Journal six times each year and operate social media accounts. The Utah Bar’s mission and vision is that “[t]he lawyers of the Utah … Bar serve the public and legal profession with excellence, civility, and integrity. [The Utah Bar] envision[s] a just legal system that is understood, valued, and accessible to all.” Mission & History of the Bar, Utah State Bar, https://www.utahbar.org/about/. The Utah Bar has established procedures through which members who object to the expenditure of their fees on activities—legislative or otherwise—can apply for a rebate and, possibly, receive a refund. Utah State Bar Keller Refund Request Policieis [sic] and Procedures, https://www.utahbar.org/wp-content/uploads/Keller-Refund-and-Objection-Procedures.pdf. Utah Bar members who object to expenditures on legislative activities must apply for a rebate in writing to the Executive Director after the Utah Bar Journal publishes its annual notice of rebate. Id. “Any member of the Bar who objects to the expenditure of funds by the Board may apply for a license fee rebate in an amount representing that member’s pro rata portion of the amount of

the lawyer’s licensing fees spent on legislative activities … for the preceding 12-month period.” Id. Members objecting to “the use of any portion of the licensee’s license fees for activities he or she considers promotes or opposes political or ideological causes which are not already included in the rebate may request the Board to review the licensee’s objections.” Id. Within 45 days of the publication of the notice of rebate, members must object in writing and submit their objections by mail to the Executive Director. Id. The Board will then review each written objection, respond to each, and, if the Board agrees with the objection, “immediately refund the portion of the licensee’s dues that are attributable to the activity, with interest paid on that sum of money from the date the licensee’s fees were received to the date of the refund.” Id. “The Board’s response[s] [to each objection] will include an explanation of the Board’s reasoning in

agreeing or disagreeing with each objection.” Id.

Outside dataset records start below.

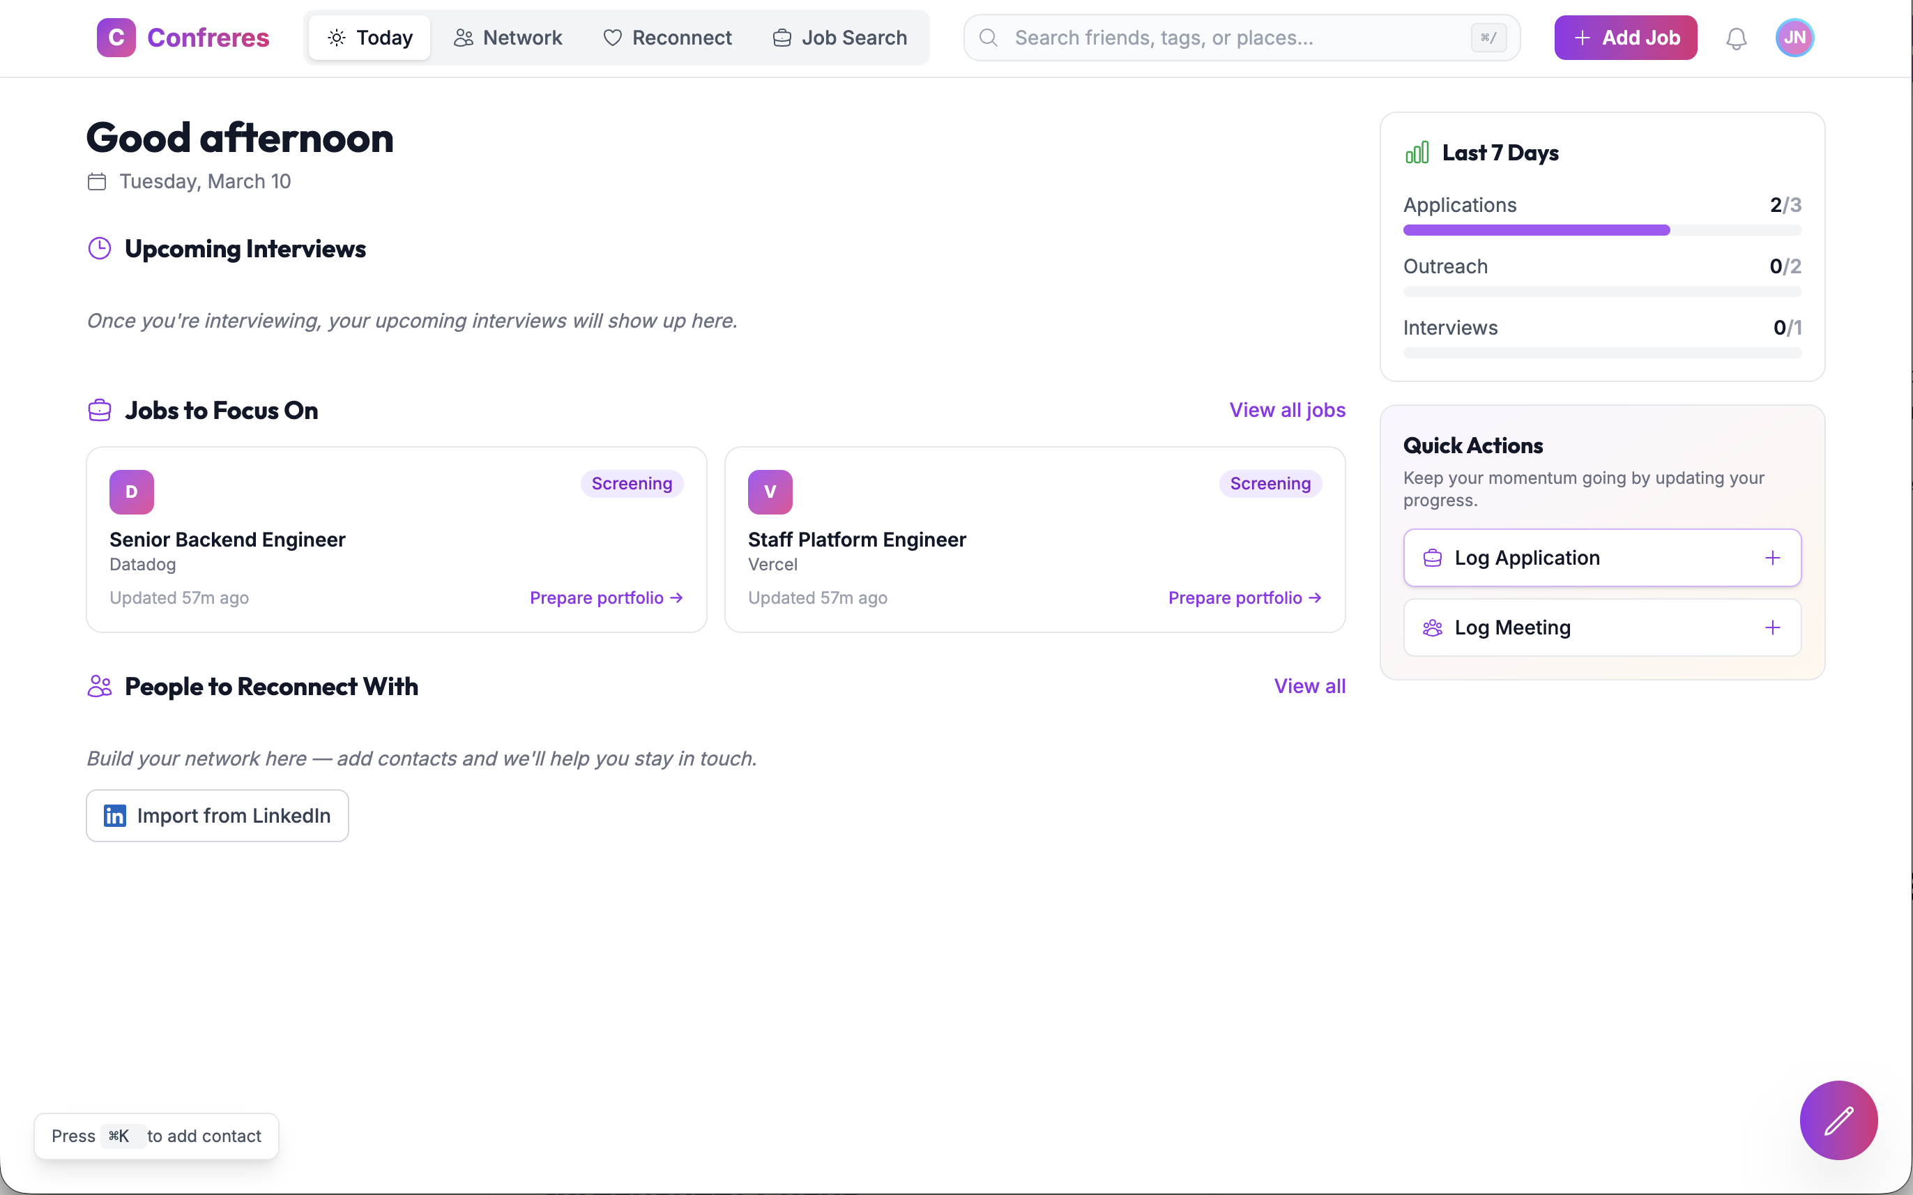
Task: Switch to the Job Search tab
Action: point(839,37)
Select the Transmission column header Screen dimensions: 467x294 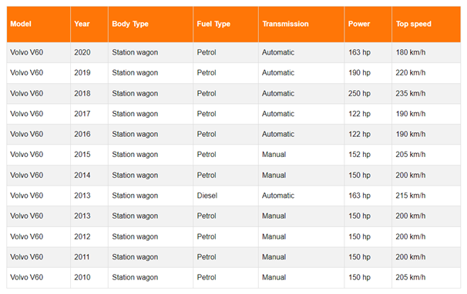click(301, 24)

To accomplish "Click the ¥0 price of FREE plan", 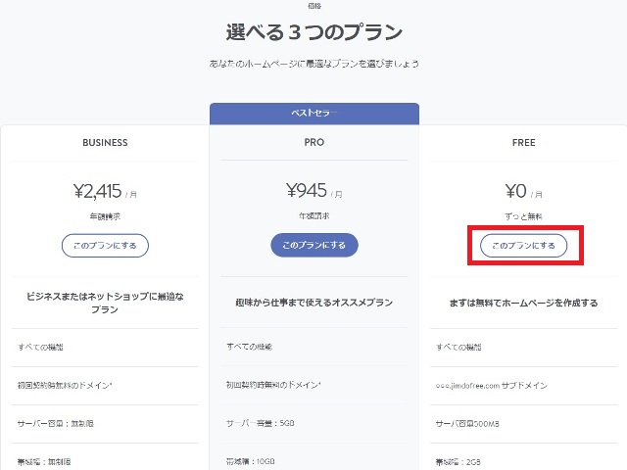I will click(x=516, y=191).
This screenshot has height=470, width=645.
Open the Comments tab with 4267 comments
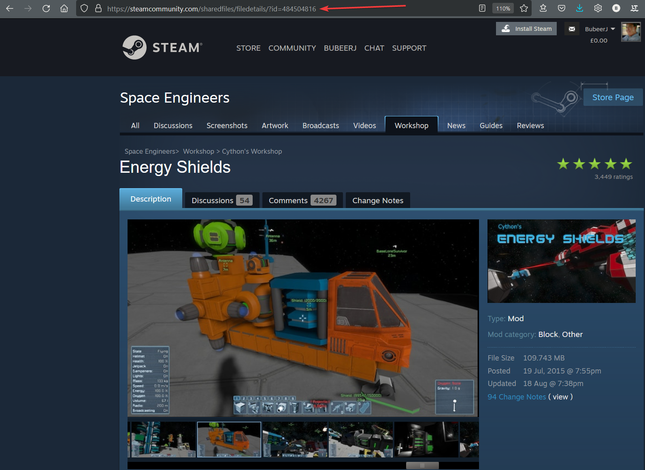click(302, 201)
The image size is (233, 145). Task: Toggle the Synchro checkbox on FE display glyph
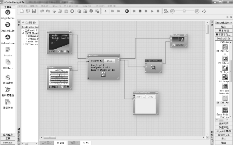(173, 45)
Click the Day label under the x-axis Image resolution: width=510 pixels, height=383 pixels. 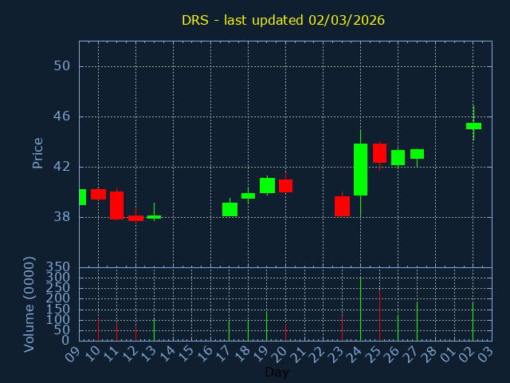(277, 372)
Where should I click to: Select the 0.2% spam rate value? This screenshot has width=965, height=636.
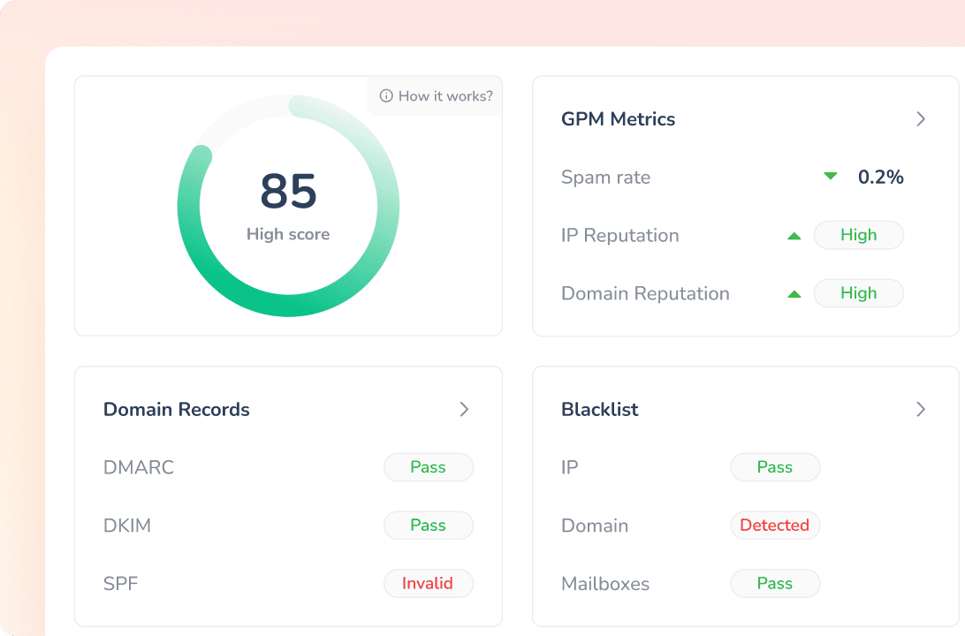(x=881, y=178)
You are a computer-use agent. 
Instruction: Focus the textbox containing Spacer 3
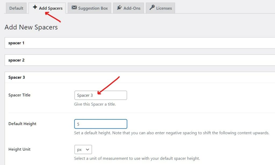[x=100, y=95]
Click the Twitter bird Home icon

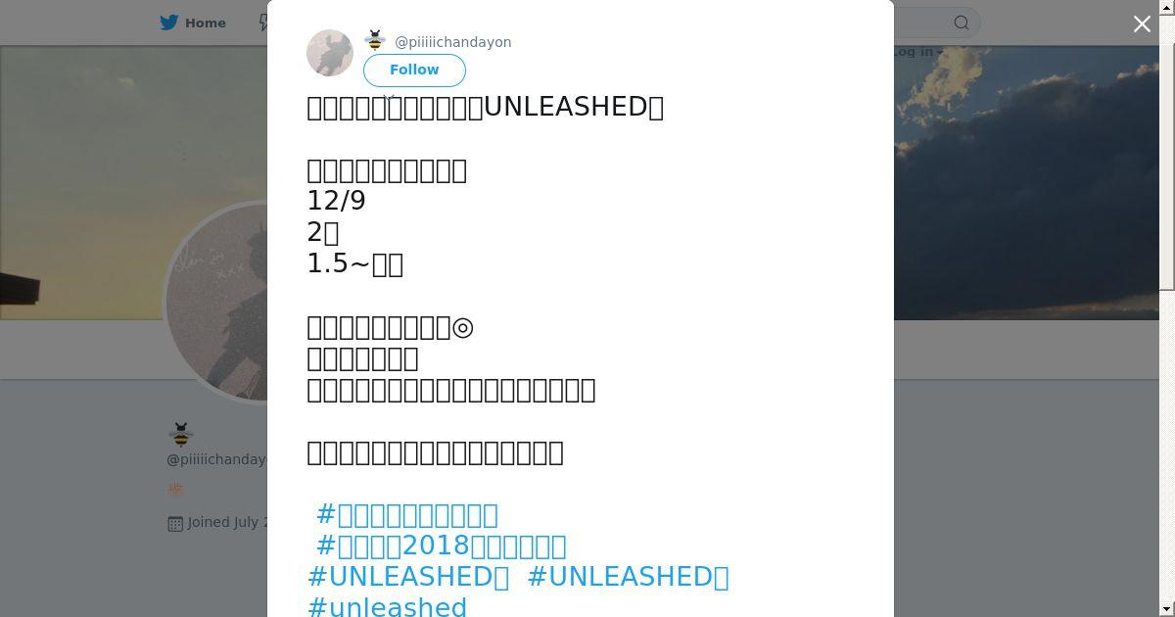coord(169,23)
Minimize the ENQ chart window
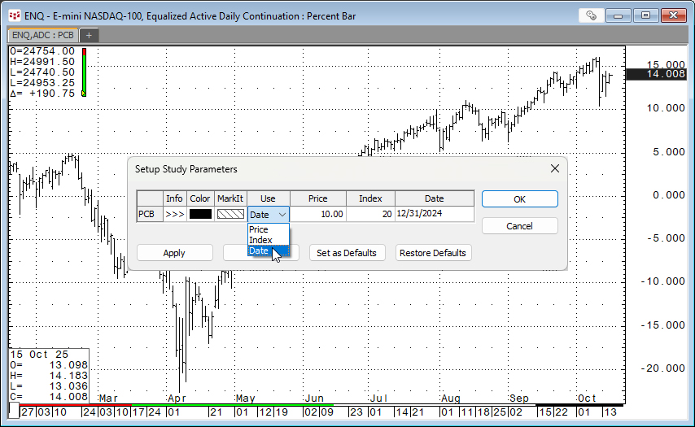Image resolution: width=695 pixels, height=427 pixels. (623, 15)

Ms. Pomeroy, as a Utah lawyer, “is compelled to [be] a member of the [Utah Bar] and to pay an annual fee to the [Utah Bar] as a condition of engaging in [the legal] profession.” (Compl., ECF No. 2 at ¶ 33.) She challenges those requirements because the Utah Bar has used her dues to engage in what she alleges are objectionable non-germane activities, including lobbying, publishing the Utah Bar Journal, and making statements on Utah Bar social media accounts. She also argues that “[b]ecause the U[tah Bar] refuses to implement adequate procedures to allow [her] to avoid funding objectionable non-germane activities with her membership dues, [the Utah Bar] has violated its obligation to implement procedural safeguards as [required and laid out by] the Supreme Court[.]” (ECF No. 127 at 2.1) LEGAL STANDARD A court “shall grant summary judgment if the movant shows that there is no genuine

dispute as to any material fact and the movant is entitled to judgment as a matter of law.” Fed. R. Civ. P. 56(a). Material facts are those that might affect the outcome of the case. See Birch v. Polaris Indus., Inc., 812 F.3d 1238, 1251 (10th Cir. 2015) (“Only disputes over facts that might affect the outcome of the suit under the governing law will properly preclude the entry of summary judgment.”). Once the movant shows there is an absence of a genuine dispute of material fact, Celotex Corp. v. Catrett, 477 U.S. 317, 323 (1986) (citation omitted), the burden shifts to the nonmoving party to “set forth specific facts showing that there is a genuine issue for trial.” Anderson v. Liberty Lobby, Inc., 477 U.S. 242, 248 (1986). “[S]ummary judgment will not lie if the dispute about a material fact is ‘genuine,’ that is, if the evidence is such that a reasonable jury could

return a verdict for the nonmoving party.” Id. at 248. “[W]hile [courts] draw all reasonable inferences in favor of the non-moving party, ‘an inference is unreasonable if it requires a degree of speculation and conjecture that renders [the factfinder’s] findings a guess or mere possibility.’” GeoMetWatch Corp. v. Behunin, 38 F.4th 1183, 1200 (10th Cir. 2022) (quoting Pioneer Ctrs. Holding Co. Emp. Stock Ownership Plan & Tr. v.